Pasear por Sevilla
Categorías: Actividades, La Ciudad, Pasear, Transporte 8 de Abril de 2009Etiquetas: A pié, Pasear
Sevilla tiene un inmenso casco histórico delimitado por el río y por anchas avenidas que coinciden con el perímetro de las antiguas murallas. Dentro de estos muros, moverse a pie puede resultar la mejor manera de desplazarse y, a la vez, conocer la ciudad en su retorcido callejero. Con el complemento del taxi, el autobús y —pronto— el metro para recorridos largos, se impone andar en la zona céntrica.
Desde el entorno de la Catedral hasta el Barrio de San Lorenzo, núcleo en el que se concentra buena parte de los atractivos de la ciudad, el mejor sistema de transporte es — ya se sabe—, el coche de San Fernando: ratitos a pie, ratitos andando.
Pero lejos de ser un inconveniente, la progresiva peatonalización de calles como Tetuán, Sierpes o Rioja y las estrecheces de otras nos obligan a disfrutar de Sevilla paso a paso, única forma de degustar sus sorpresas, de asomarse a los patios, de detenerse en los comercios.
Para zonas algo más retiradas, como los alrededores de la Macarena, el Parque de María Luisa y la Plaza de España se puede optar por llegar en taxi o autobús y, una vez allí, moverse a pie.
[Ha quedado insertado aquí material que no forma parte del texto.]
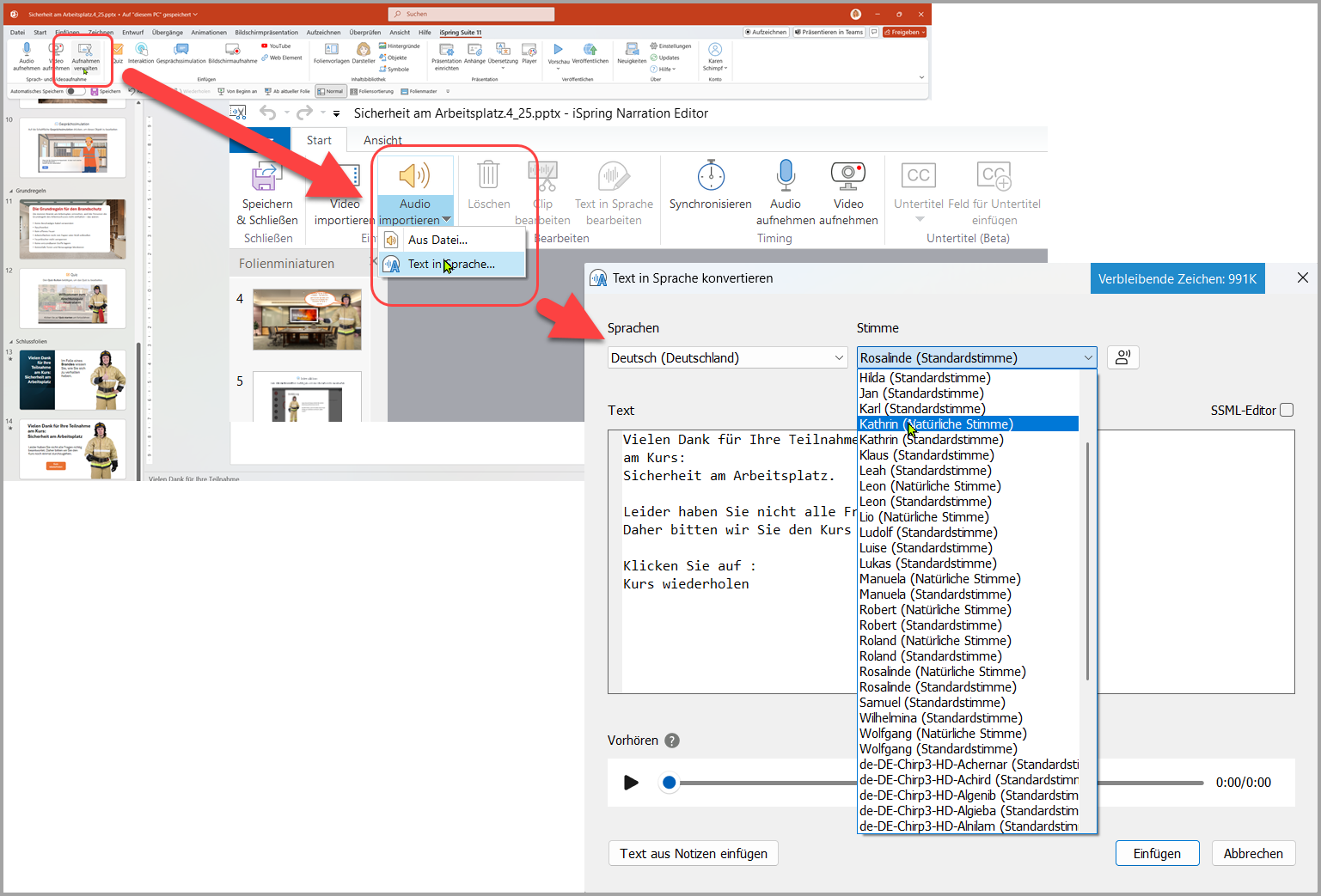Switch to the Ansicht tab
This screenshot has height=896, width=1321.
point(382,140)
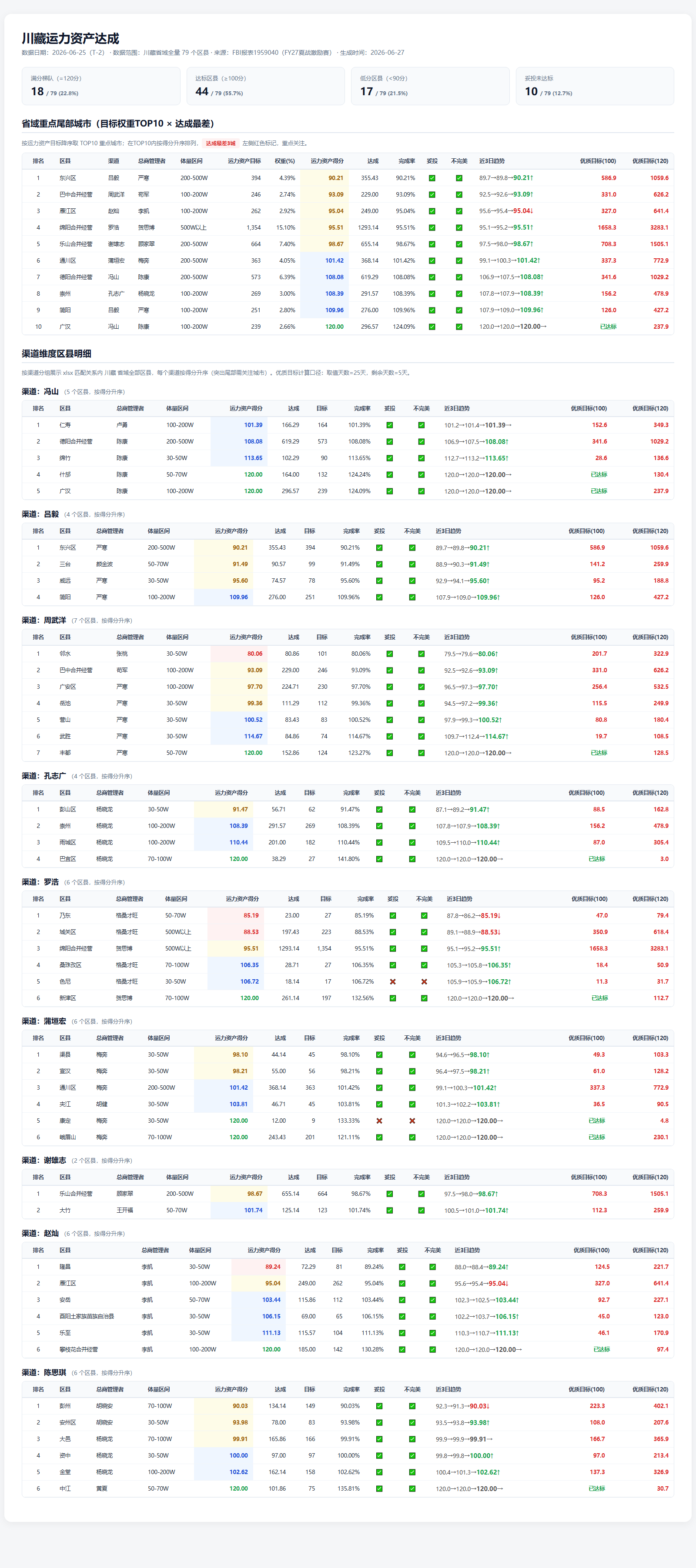
Task: Click the 川藏运力资产达成 page title
Action: (70, 38)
Lo mismo en Triana, aunque en este caso recomendamos entrar triunfalmente en ella andando a través del Puente, desde el que se tiene una visión incomparable de las dos orillas hispalenses.
Porque sólo a pie puede conocerse la ciudad, palparla, escucharla, olerla… Y allí donde el plano urbano se complica y confunde al visitante lo mejor es preguntar a los sevillanos o buscar la Giralda al final de alguna calleja, que nos señalará, al menos dónde queda la Catedral.